§ Excerpted data
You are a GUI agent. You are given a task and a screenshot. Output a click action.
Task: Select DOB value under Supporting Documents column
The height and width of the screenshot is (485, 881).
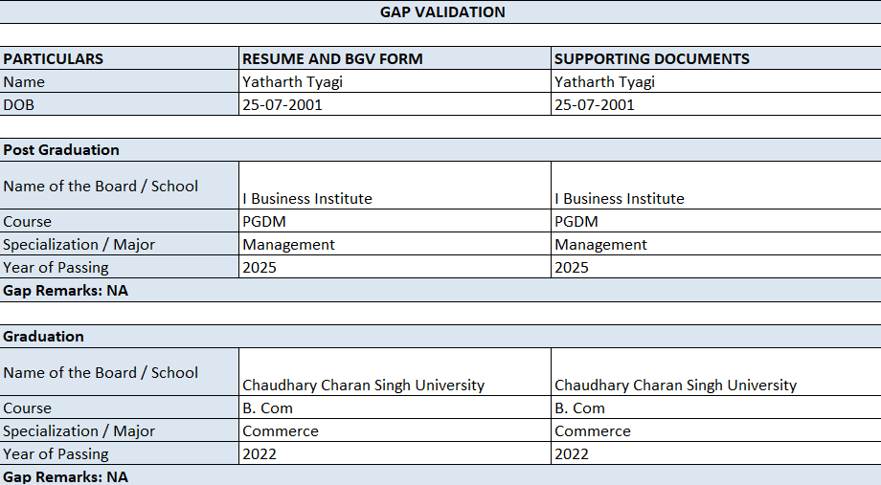click(x=595, y=105)
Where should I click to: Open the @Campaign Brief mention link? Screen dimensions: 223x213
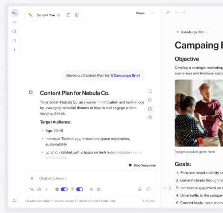pyautogui.click(x=125, y=75)
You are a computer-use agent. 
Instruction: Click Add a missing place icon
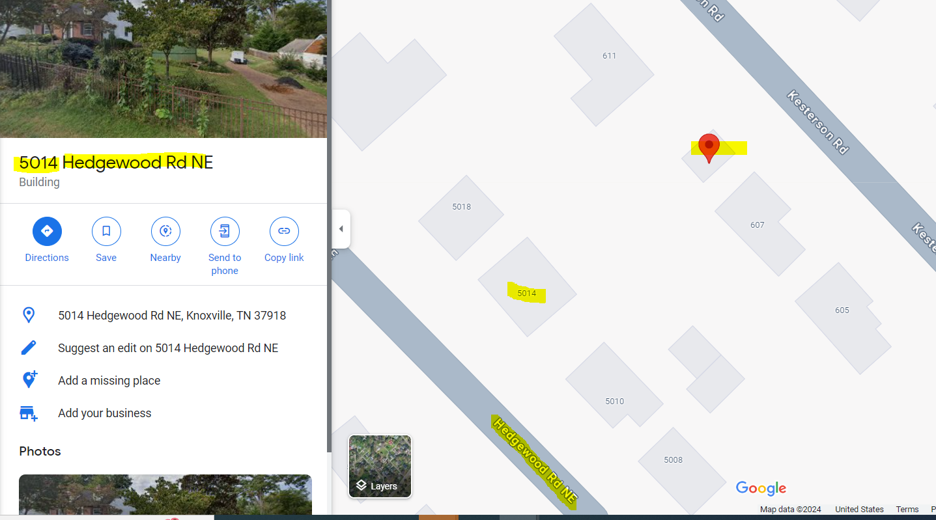[29, 380]
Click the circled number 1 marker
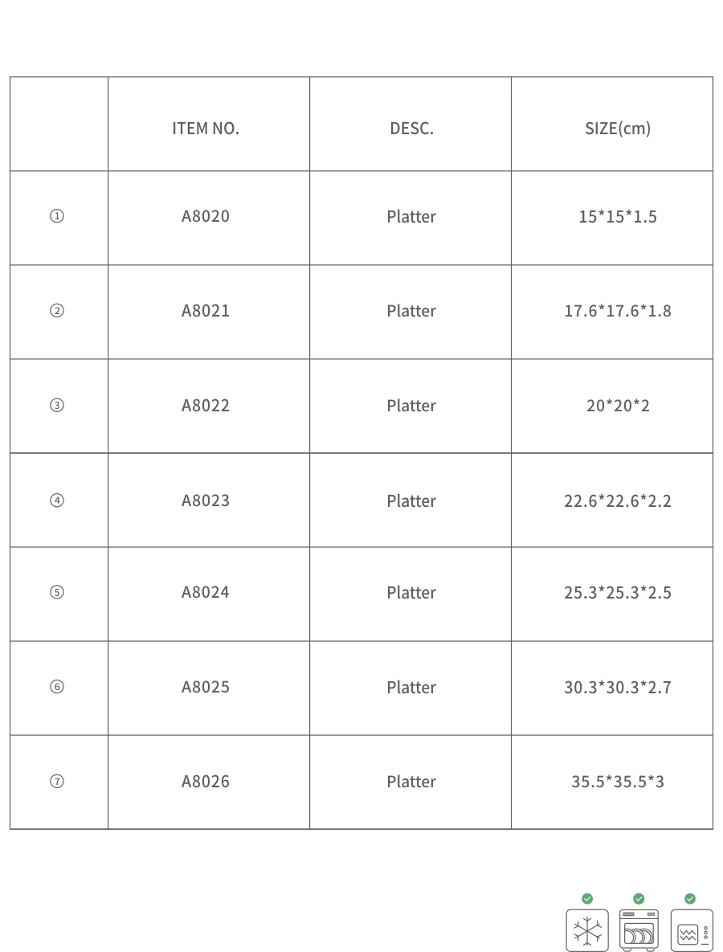723x952 pixels. coord(57,216)
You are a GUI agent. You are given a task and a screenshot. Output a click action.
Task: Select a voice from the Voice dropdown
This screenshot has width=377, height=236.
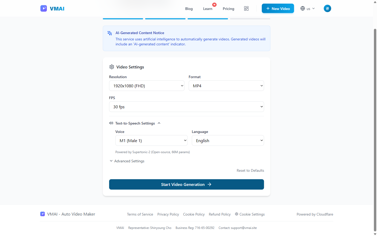click(151, 141)
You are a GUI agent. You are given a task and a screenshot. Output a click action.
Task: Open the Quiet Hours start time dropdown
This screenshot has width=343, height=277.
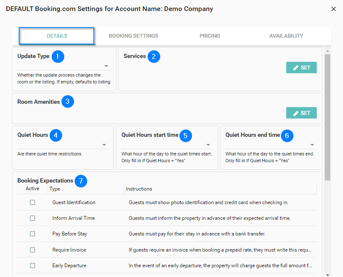click(x=207, y=144)
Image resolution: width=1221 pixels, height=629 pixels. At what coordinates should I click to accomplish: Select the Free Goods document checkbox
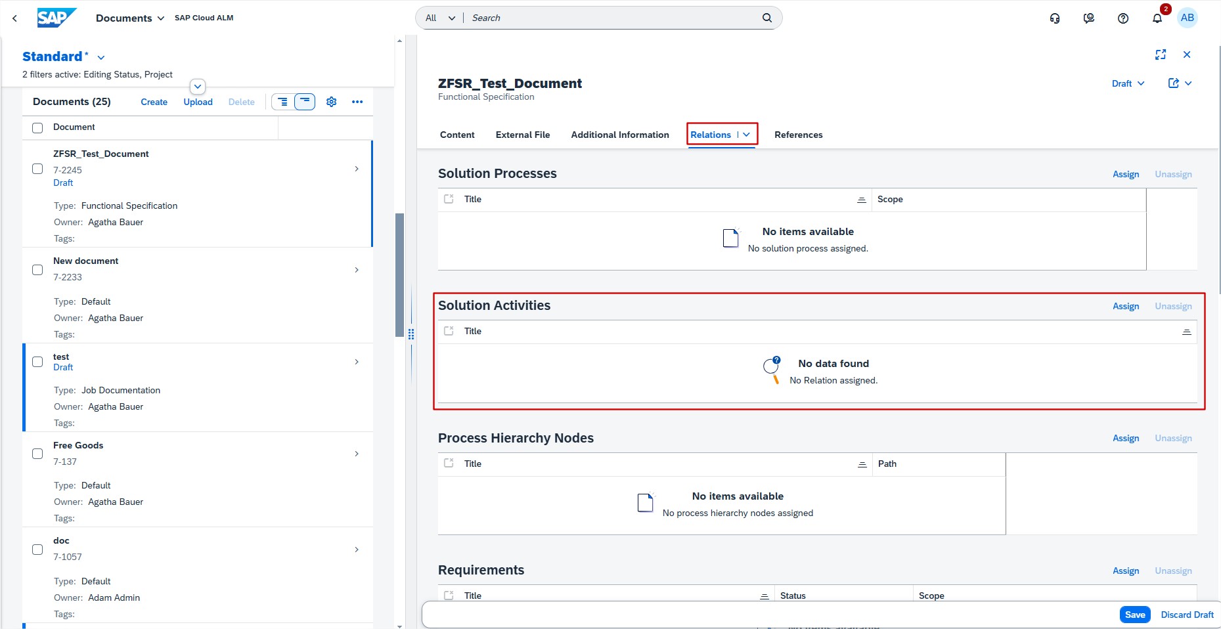(x=37, y=454)
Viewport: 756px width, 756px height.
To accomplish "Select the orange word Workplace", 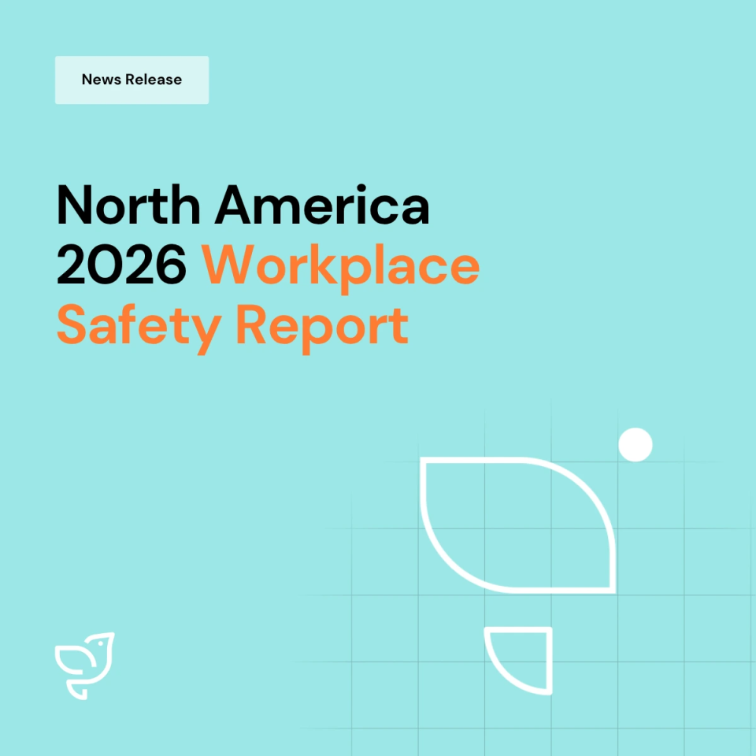I will coord(340,266).
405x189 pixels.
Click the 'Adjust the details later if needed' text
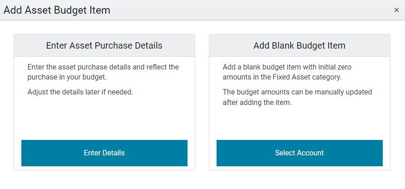pyautogui.click(x=80, y=92)
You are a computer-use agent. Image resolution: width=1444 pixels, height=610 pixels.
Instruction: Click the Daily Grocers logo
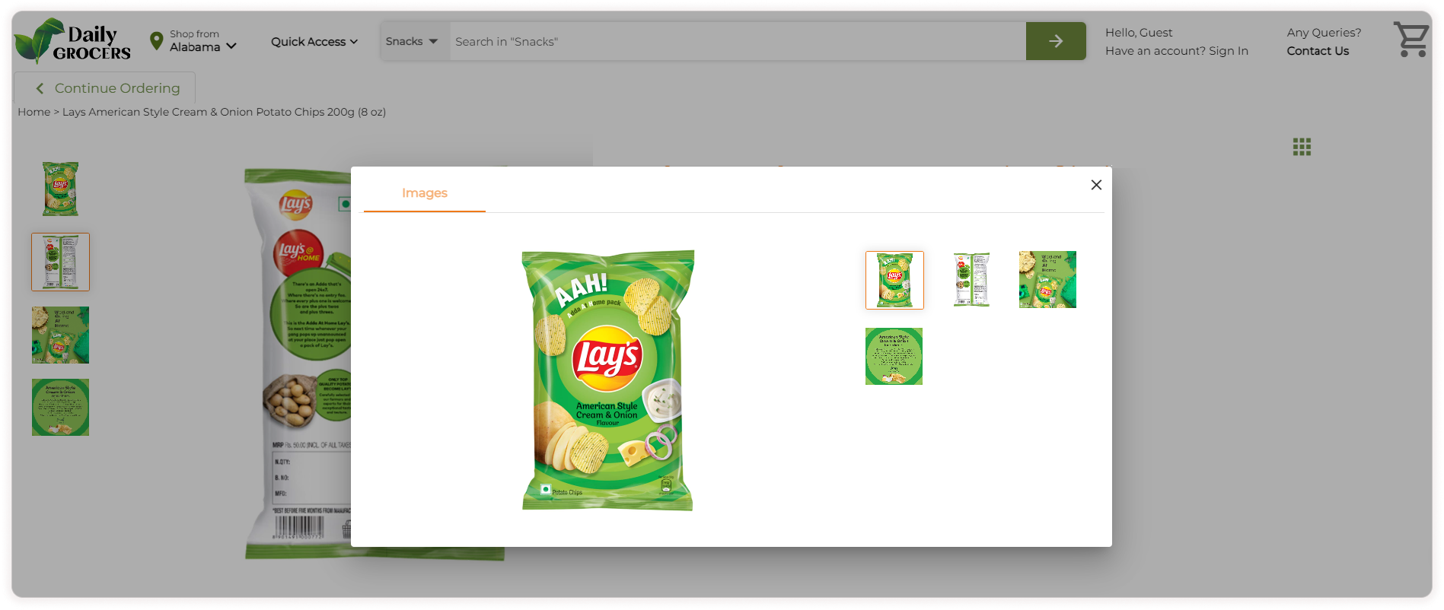(x=73, y=41)
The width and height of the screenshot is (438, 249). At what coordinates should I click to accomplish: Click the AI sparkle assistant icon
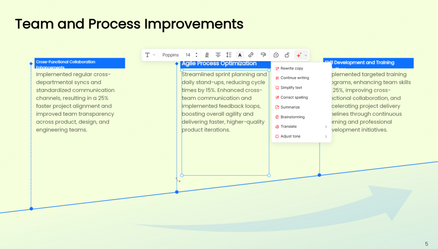(x=299, y=55)
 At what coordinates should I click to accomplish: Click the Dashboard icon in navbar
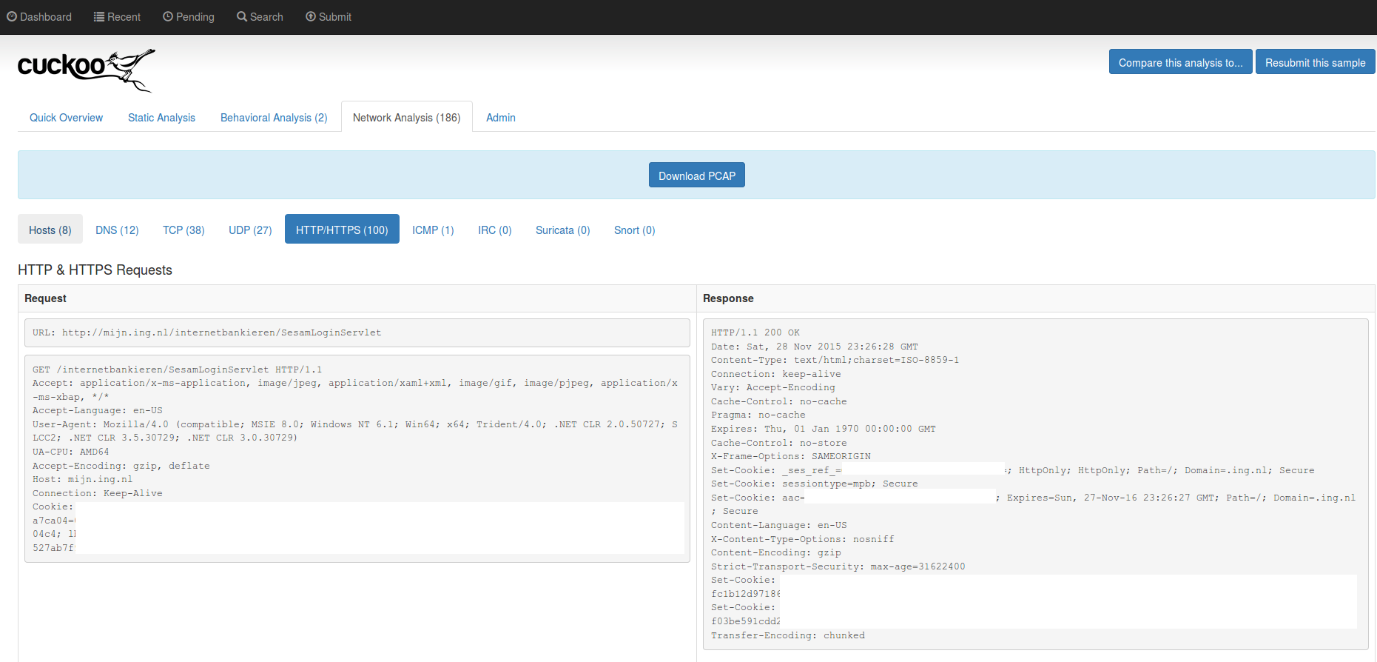(12, 16)
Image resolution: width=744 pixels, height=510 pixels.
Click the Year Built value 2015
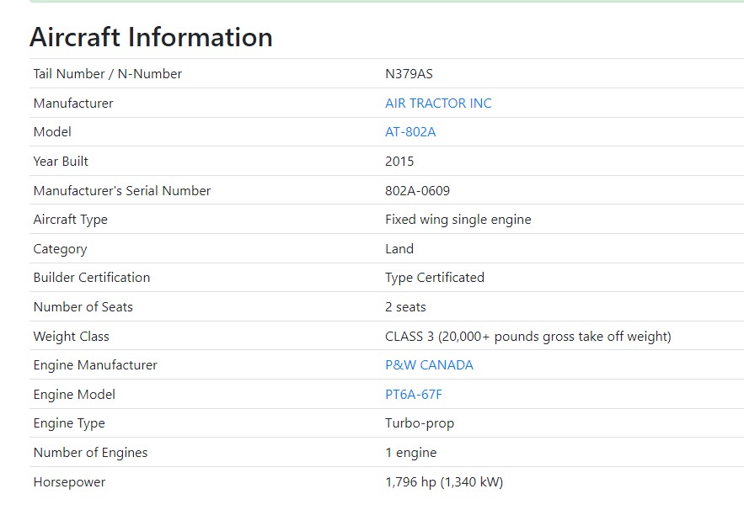click(x=399, y=162)
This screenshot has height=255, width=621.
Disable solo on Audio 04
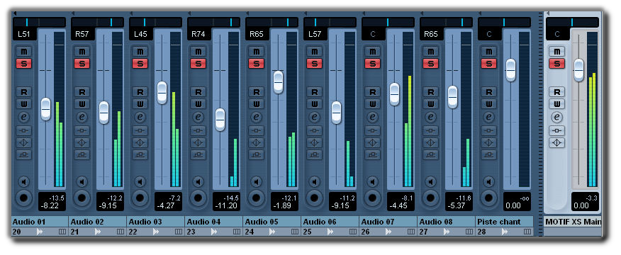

§ Your assignment
Transcribe every line from the one containing "The width and" to the end of the listing, exactly and exclusively. Do not carry any picture over.

§ Solution to the problem
The width and height of the screenshot is (438, 249). At what coordinates should I click to accomplish: Click the AI sparkle assistant icon
(x=299, y=55)
 At what coordinates should I click to accomplish: Click the Dashboard icon in navbar
(12, 16)
Image resolution: width=744 pixels, height=510 pixels.
Click the Year Built value 2015
click(x=399, y=162)
This screenshot has height=255, width=621.
Disable solo on Audio 04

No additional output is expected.